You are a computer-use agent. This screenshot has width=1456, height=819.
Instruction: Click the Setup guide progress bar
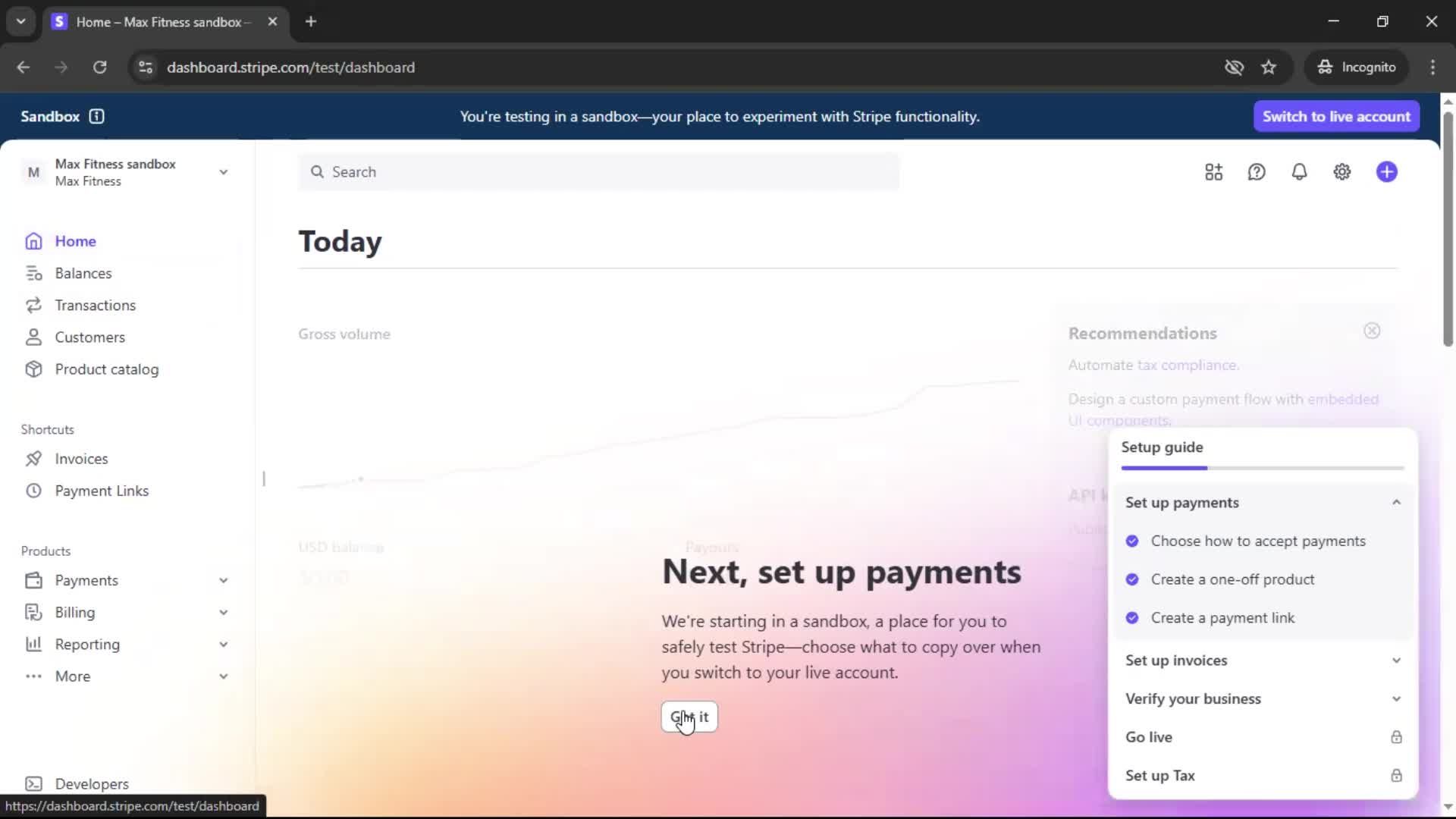[1262, 469]
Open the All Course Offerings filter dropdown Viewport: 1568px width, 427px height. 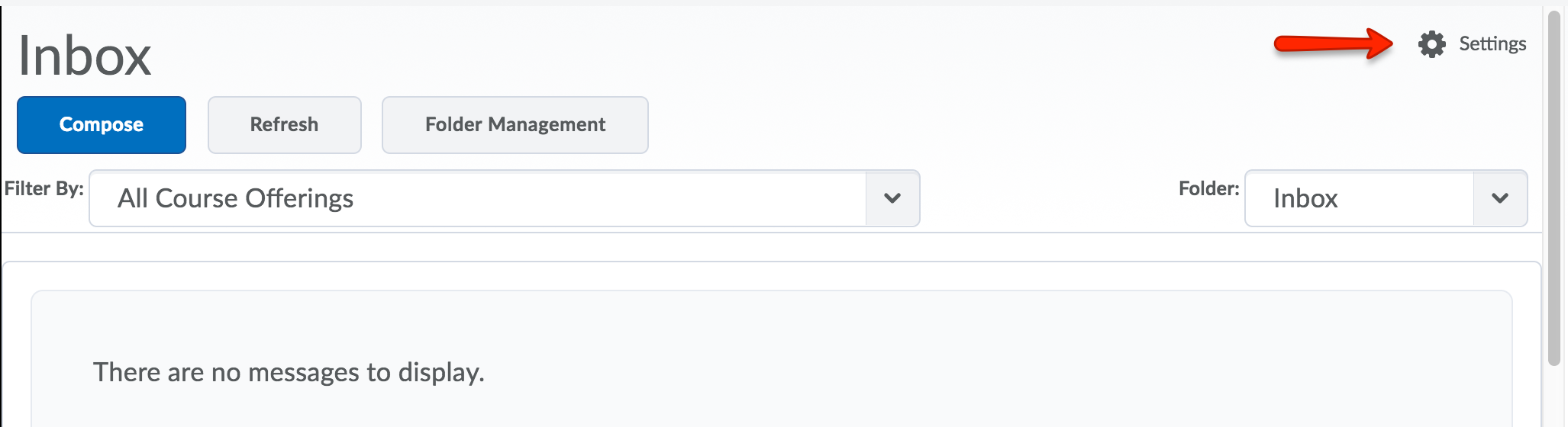(x=477, y=198)
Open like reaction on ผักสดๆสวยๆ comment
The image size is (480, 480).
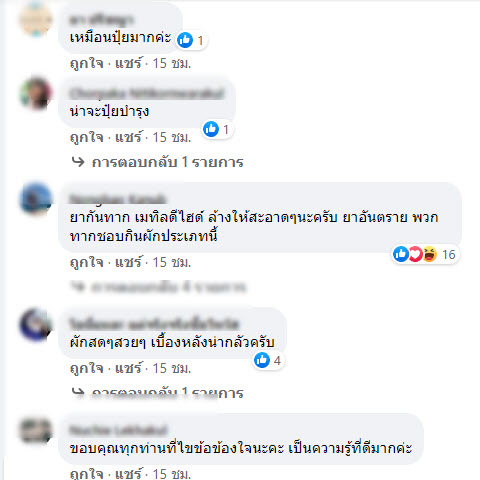pyautogui.click(x=262, y=360)
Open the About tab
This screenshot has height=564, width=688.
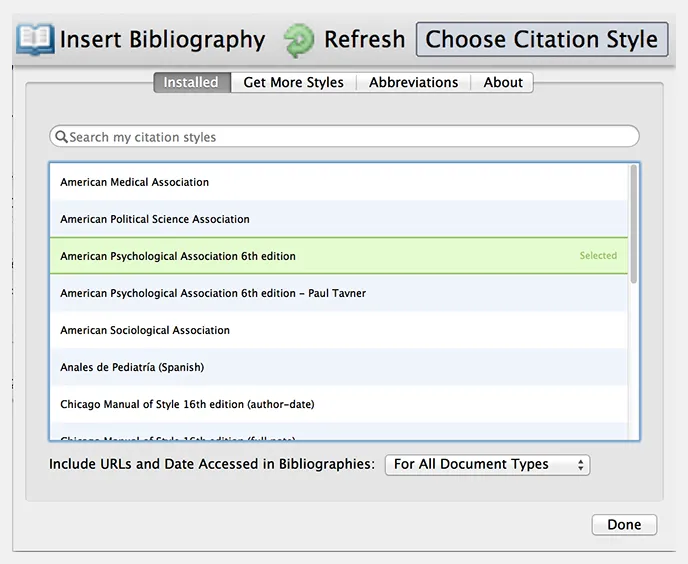pyautogui.click(x=503, y=82)

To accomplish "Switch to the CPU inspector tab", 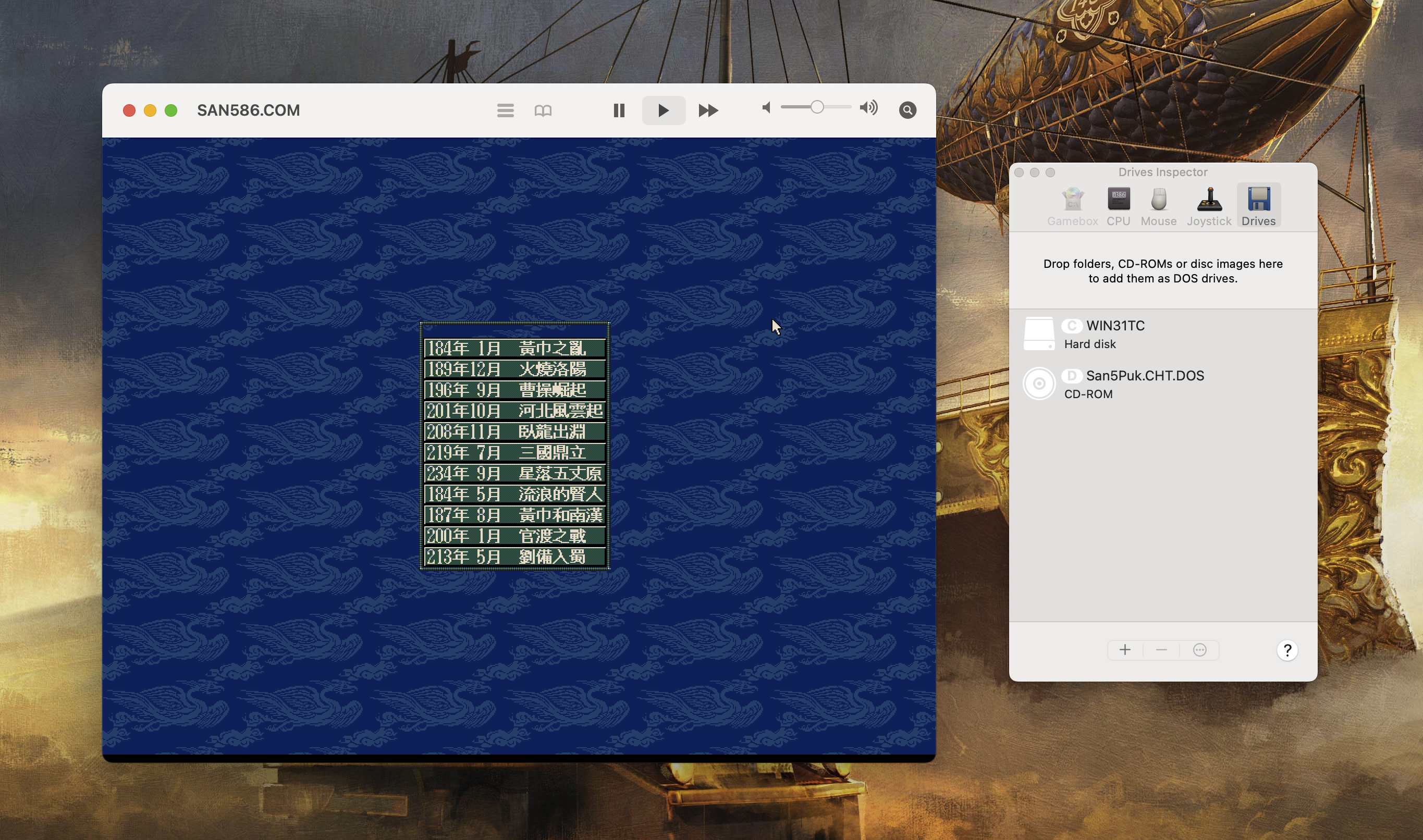I will (x=1118, y=206).
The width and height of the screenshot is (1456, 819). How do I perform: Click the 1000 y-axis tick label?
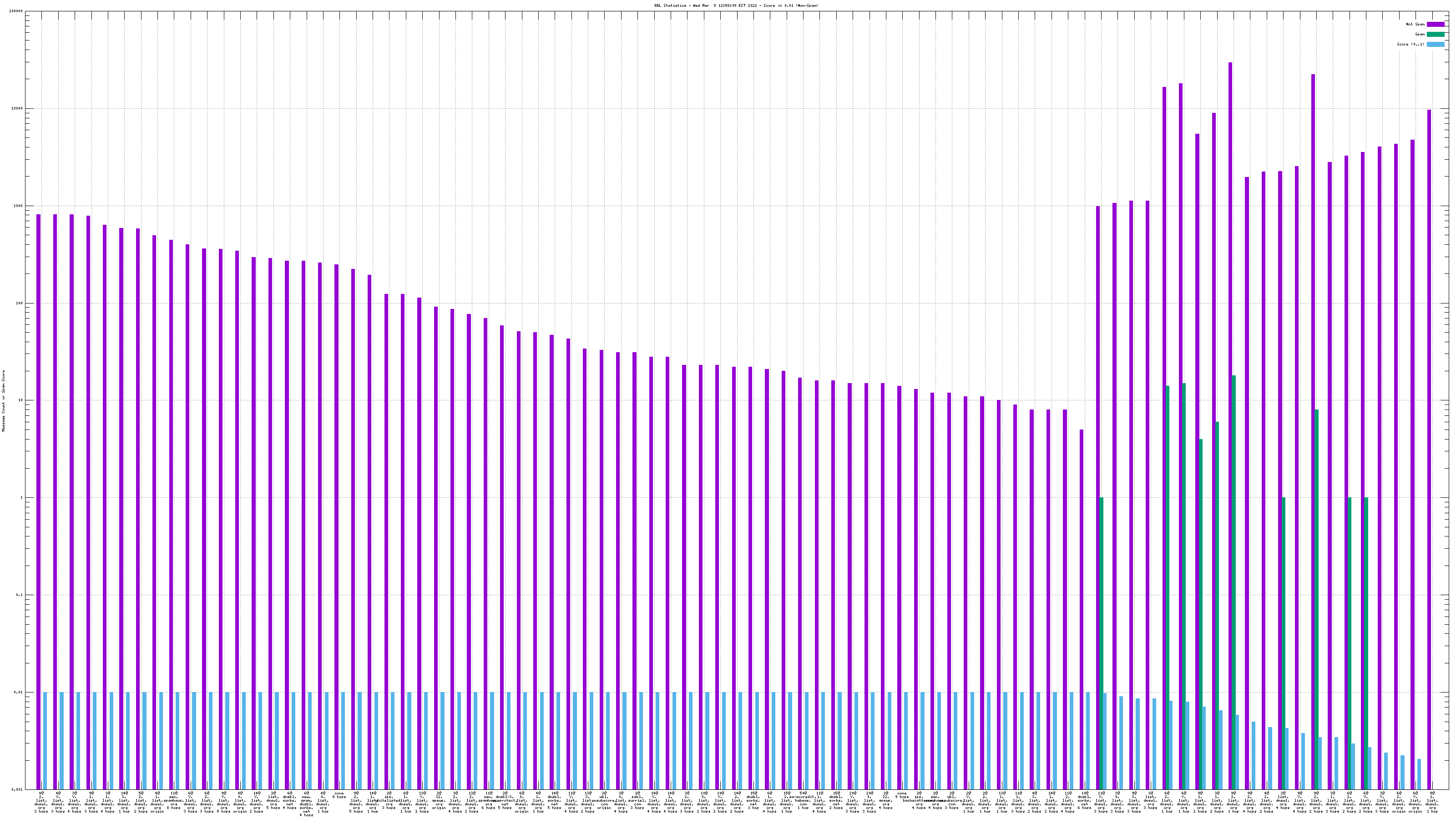pos(18,206)
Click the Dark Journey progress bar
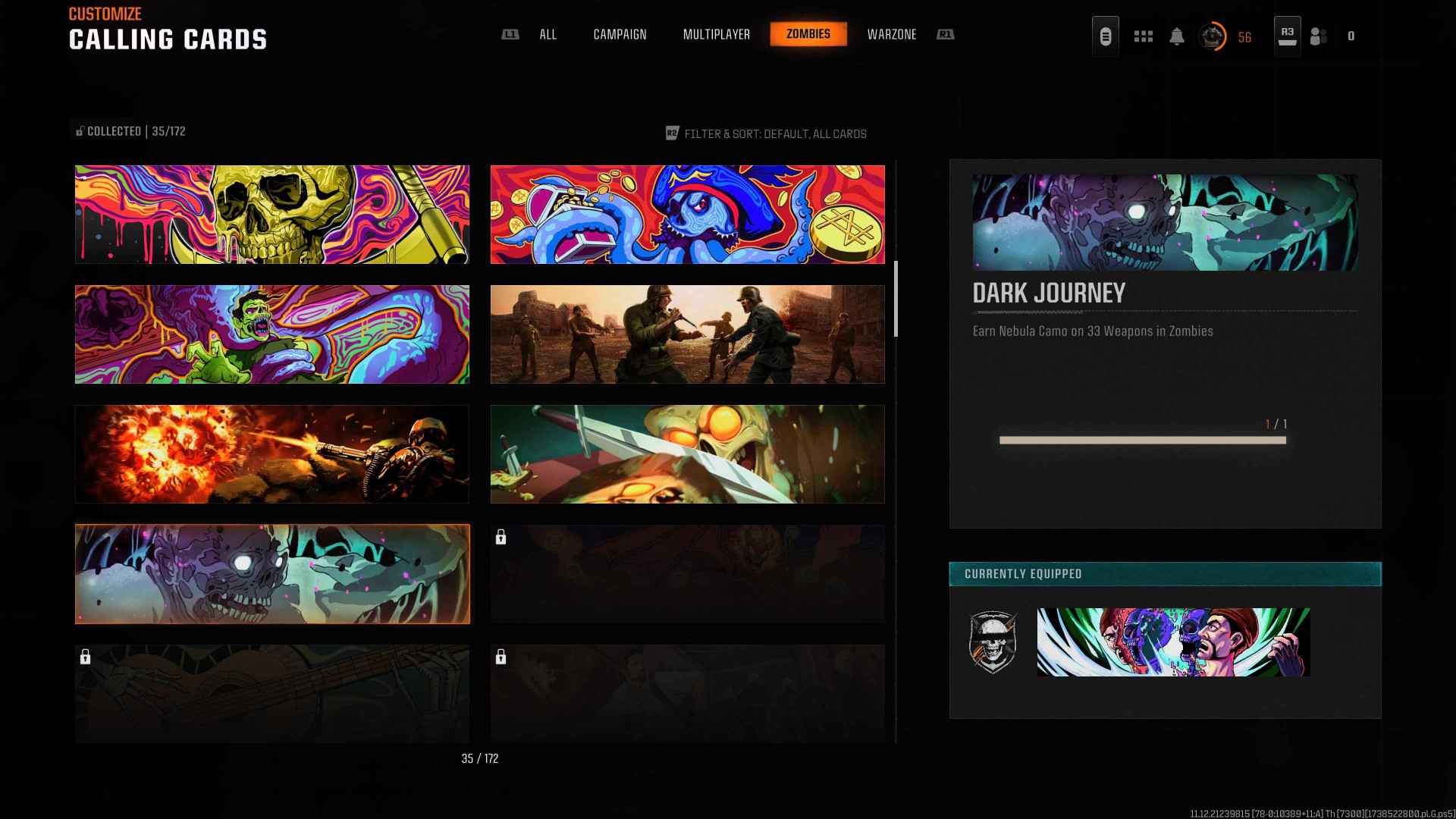This screenshot has width=1456, height=819. [x=1142, y=440]
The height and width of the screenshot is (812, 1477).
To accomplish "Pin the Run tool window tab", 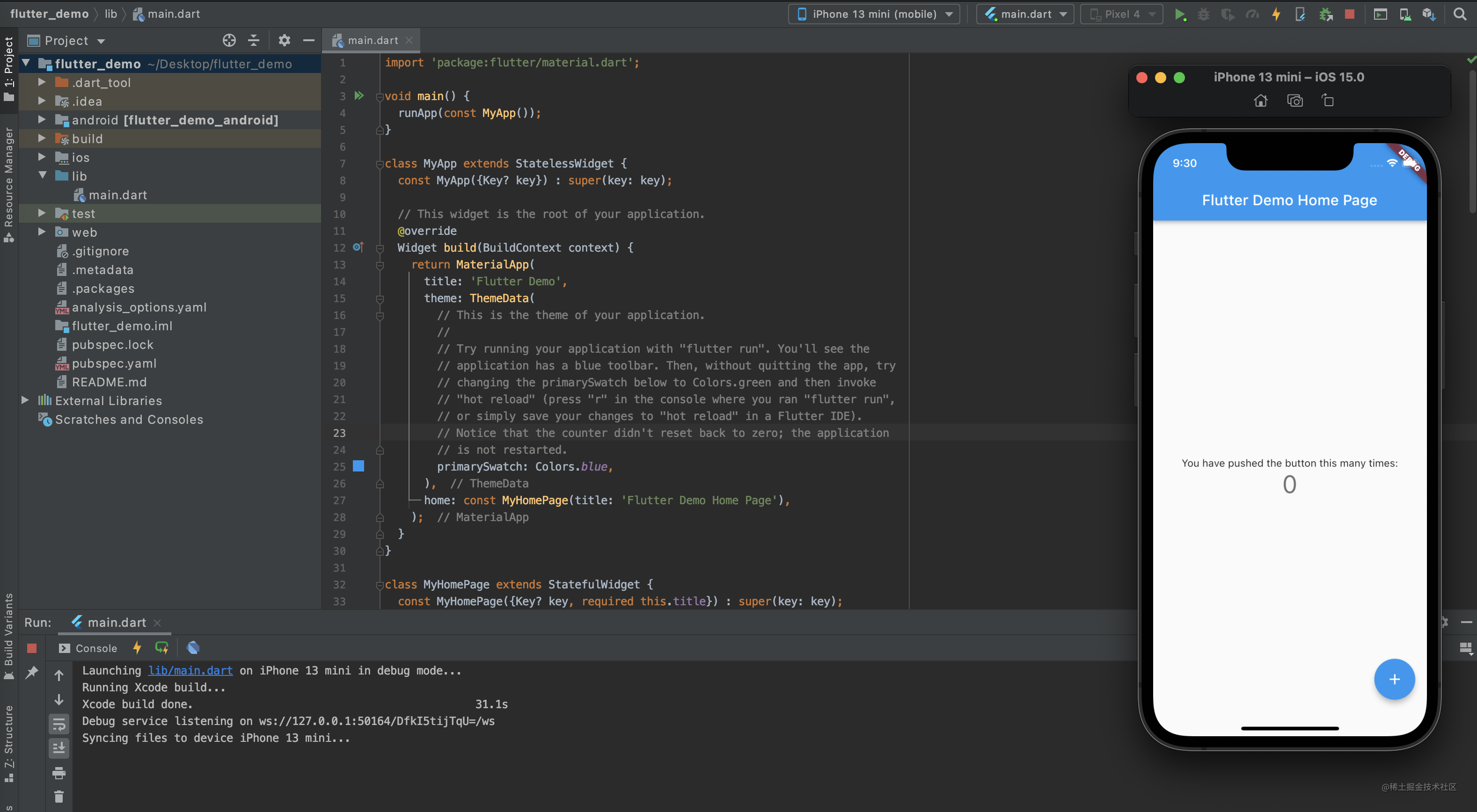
***
__Directive__: Rename "progress bar" to "progress indicator" in the part of the records that runs from the line containing "The width and" through the end of the records, and give those lines again with nothing else changed. Omit the pictures from your answer.

__Solution to this problem__:
The width and height of the screenshot is (1456, 819). How do I perform: Click the 1000 y-axis tick label?
pos(18,206)
Click the Dark Journey progress indicator
This screenshot has width=1456, height=819. [x=1142, y=440]
The height and width of the screenshot is (812, 1477).
To accomplish "Pin the Run tool window tab", 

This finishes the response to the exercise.